◆ Brief ◆
Put the lines of the data below into a numbered list, leaving out blank lines. Start with the line that contains "Screen dimensions: 291x181" and continue through the line that contains "This screenshot has width=1260, height=791.", including both.

Rows on where targets are located

________________________________________

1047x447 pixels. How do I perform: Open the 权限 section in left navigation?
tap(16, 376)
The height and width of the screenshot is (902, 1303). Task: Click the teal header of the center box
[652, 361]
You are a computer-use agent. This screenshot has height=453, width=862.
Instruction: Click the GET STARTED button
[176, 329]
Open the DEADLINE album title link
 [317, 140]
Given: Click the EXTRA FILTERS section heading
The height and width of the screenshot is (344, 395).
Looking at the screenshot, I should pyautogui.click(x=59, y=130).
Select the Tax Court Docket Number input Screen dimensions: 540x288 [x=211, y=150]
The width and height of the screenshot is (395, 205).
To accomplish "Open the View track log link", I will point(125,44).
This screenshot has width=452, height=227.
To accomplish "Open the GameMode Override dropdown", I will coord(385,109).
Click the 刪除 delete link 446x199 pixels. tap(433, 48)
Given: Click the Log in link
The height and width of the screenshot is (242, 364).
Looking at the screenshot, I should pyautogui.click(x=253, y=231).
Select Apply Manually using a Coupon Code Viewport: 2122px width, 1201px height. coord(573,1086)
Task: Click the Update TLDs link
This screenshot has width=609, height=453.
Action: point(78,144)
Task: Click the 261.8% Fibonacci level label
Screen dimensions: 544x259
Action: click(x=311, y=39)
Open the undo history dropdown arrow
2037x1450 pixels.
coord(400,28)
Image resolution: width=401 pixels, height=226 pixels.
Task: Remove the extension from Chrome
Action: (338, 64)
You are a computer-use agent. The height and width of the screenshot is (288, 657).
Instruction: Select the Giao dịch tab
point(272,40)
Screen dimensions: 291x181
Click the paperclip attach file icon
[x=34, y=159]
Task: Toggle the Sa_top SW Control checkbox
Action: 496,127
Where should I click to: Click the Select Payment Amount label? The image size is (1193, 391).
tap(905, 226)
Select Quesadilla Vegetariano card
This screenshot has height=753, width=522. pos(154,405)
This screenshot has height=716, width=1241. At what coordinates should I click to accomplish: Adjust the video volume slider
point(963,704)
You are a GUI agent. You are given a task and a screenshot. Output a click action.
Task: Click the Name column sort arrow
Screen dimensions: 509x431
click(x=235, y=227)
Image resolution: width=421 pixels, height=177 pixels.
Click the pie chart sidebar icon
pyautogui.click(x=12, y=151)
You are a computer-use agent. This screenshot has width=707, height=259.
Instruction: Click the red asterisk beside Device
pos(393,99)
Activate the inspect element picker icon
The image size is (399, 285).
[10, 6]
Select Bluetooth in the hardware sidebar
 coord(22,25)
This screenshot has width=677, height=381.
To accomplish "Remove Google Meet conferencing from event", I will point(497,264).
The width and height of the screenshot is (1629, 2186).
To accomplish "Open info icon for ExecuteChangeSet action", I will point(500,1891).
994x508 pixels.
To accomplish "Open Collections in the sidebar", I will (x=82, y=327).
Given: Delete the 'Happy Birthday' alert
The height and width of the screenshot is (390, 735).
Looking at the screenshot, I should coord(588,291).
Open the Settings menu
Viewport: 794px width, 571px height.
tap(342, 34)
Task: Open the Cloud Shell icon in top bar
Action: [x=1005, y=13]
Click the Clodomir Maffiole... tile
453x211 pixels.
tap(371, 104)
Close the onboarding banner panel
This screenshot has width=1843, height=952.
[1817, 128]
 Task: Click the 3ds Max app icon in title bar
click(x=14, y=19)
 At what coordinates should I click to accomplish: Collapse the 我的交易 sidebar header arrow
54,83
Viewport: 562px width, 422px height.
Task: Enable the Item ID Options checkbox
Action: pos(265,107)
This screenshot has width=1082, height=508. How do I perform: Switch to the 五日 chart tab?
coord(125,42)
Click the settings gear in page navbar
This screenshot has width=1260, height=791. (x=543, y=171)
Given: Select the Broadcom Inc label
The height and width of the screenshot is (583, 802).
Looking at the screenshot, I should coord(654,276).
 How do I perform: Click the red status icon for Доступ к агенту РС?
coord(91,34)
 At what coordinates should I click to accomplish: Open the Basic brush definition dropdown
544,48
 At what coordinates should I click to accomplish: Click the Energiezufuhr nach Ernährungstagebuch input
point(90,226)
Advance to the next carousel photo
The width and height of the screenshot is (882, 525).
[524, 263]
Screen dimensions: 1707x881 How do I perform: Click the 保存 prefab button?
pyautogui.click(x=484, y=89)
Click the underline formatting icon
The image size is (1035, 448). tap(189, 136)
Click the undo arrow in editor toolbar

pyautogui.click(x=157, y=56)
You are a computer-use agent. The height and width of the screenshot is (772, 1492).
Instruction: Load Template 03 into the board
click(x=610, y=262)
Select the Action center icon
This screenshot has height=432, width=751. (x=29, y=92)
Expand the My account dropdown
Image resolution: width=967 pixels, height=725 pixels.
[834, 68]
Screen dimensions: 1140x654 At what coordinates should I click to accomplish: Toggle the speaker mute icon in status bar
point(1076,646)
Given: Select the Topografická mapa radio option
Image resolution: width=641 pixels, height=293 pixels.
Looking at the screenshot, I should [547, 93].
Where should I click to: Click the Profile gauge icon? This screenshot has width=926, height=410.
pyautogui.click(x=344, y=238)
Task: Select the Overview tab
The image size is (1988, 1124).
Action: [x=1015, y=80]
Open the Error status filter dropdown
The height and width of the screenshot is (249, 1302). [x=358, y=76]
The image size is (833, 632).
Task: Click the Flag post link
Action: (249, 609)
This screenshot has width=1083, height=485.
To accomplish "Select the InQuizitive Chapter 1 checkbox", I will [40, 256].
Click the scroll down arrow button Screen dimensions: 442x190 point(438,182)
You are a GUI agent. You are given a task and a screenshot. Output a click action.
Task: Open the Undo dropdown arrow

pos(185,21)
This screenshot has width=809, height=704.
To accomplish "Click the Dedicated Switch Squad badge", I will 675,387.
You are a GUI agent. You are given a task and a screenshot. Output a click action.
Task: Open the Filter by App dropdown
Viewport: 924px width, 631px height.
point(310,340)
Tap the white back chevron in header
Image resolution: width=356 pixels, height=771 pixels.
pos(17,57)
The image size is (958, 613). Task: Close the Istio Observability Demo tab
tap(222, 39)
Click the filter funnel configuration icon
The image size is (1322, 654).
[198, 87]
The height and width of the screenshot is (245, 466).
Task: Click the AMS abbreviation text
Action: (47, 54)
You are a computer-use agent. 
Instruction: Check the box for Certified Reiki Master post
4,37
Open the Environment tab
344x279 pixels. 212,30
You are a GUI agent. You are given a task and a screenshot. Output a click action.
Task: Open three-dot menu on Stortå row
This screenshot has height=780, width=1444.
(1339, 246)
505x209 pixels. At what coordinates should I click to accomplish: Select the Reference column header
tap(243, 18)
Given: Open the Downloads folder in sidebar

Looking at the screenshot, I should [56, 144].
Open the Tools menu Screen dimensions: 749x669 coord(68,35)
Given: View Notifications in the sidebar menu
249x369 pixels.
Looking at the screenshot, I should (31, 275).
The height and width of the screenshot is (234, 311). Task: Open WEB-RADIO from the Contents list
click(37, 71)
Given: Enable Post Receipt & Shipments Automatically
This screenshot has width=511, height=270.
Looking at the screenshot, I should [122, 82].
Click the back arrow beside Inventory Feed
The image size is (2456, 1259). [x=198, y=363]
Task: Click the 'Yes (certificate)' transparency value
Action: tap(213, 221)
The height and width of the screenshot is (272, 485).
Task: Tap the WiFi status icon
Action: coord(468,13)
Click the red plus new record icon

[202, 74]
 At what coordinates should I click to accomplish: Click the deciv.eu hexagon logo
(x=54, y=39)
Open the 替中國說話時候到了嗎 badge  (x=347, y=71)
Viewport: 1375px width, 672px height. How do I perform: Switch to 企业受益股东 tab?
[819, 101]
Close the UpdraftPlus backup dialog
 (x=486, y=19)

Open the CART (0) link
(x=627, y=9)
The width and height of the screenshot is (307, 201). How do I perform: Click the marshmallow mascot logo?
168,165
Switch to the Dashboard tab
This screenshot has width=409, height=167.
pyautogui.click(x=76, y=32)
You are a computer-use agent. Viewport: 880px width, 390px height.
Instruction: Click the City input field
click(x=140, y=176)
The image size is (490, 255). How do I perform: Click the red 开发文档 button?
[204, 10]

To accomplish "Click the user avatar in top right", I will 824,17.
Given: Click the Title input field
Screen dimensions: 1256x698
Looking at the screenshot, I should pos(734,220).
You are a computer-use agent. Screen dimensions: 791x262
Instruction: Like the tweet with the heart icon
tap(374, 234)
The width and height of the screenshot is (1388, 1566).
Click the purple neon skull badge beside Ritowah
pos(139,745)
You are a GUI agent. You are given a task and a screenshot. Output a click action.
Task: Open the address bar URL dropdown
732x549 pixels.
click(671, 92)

________________________________________

◆ Finished answer ◆
1. Screen dimensions: 291x181
2. Click the paperclip attach file icon
3. [x=34, y=159]
4. Task: Toggle the Sa_top SW Control checkbox
5. Action: 496,127
6. Where should I click to: Click the Select Payment Amount label? The image size is (1193, 391).
7. tap(905, 226)
8. Select Quesadilla Vegetariano card
9. This screenshot has height=753, width=522. pos(154,405)
10. This screenshot has height=716, width=1241. At what coordinates should I click to accomplish: Adjust the video volume slider
11. point(963,704)
12. You are a GUI agent. You are given a task and a screenshot. Output a click action.
13. Task: Click the Name column sort arrow
14. Screen dimensions: 509x431
15. click(x=235, y=227)
16. Image resolution: width=421 pixels, height=177 pixels.
17. Click the pie chart sidebar icon
18. pyautogui.click(x=12, y=151)
19. You are a computer-use agent. This screenshot has width=707, height=259.
20. Instruction: Click the red asterisk beside Device
21. pos(393,99)
22. Activate the inspect element picker icon
23. The image size is (399, 285).
24. [10, 6]
25. Select Bluetooth in the hardware sidebar
26.  coord(22,25)
27. This screenshot has width=677, height=381.
28. To accomplish "Remove Google Meet conferencing from event", I will point(497,264).
29. The width and height of the screenshot is (1629, 2186).
30. To accomplish "Open info icon for ExecuteChangeSet action", I will point(500,1891).
31. 994x508 pixels.
32. To accomplish "Open Collections in the sidebar", I will (x=82, y=327).
33. Given: Delete the 'Happy Birthday' alert
34. The height and width of the screenshot is (390, 735).
35. Looking at the screenshot, I should coord(588,291).
36. Open the Settings menu
37. Viewport: 794px width, 571px height.
38. tap(342, 34)
39. Task: Open the Cloud Shell icon in top bar
40. Action: [x=1005, y=13]
41. Click the Clodomir Maffiole... tile
42. 453x211 pixels.
43. tap(371, 104)
44. Close the onboarding banner panel
45. This screenshot has width=1843, height=952.
46. [1817, 128]
47.  Task: Click the 3ds Max app icon in title bar
48. click(x=14, y=19)
49.  At what coordinates should I click to accomplish: Collapse the 我的交易 sidebar header arrow
50. 54,83
51. Viewport: 562px width, 422px height.
52. Task: Enable the Item ID Options checkbox
53. Action: pos(265,107)
54. This screenshot has width=1082, height=508. How do I perform: Switch to the 五日 chart tab?
55. coord(125,42)
56. Click the settings gear in page navbar
57. This screenshot has width=1260, height=791. (x=543, y=171)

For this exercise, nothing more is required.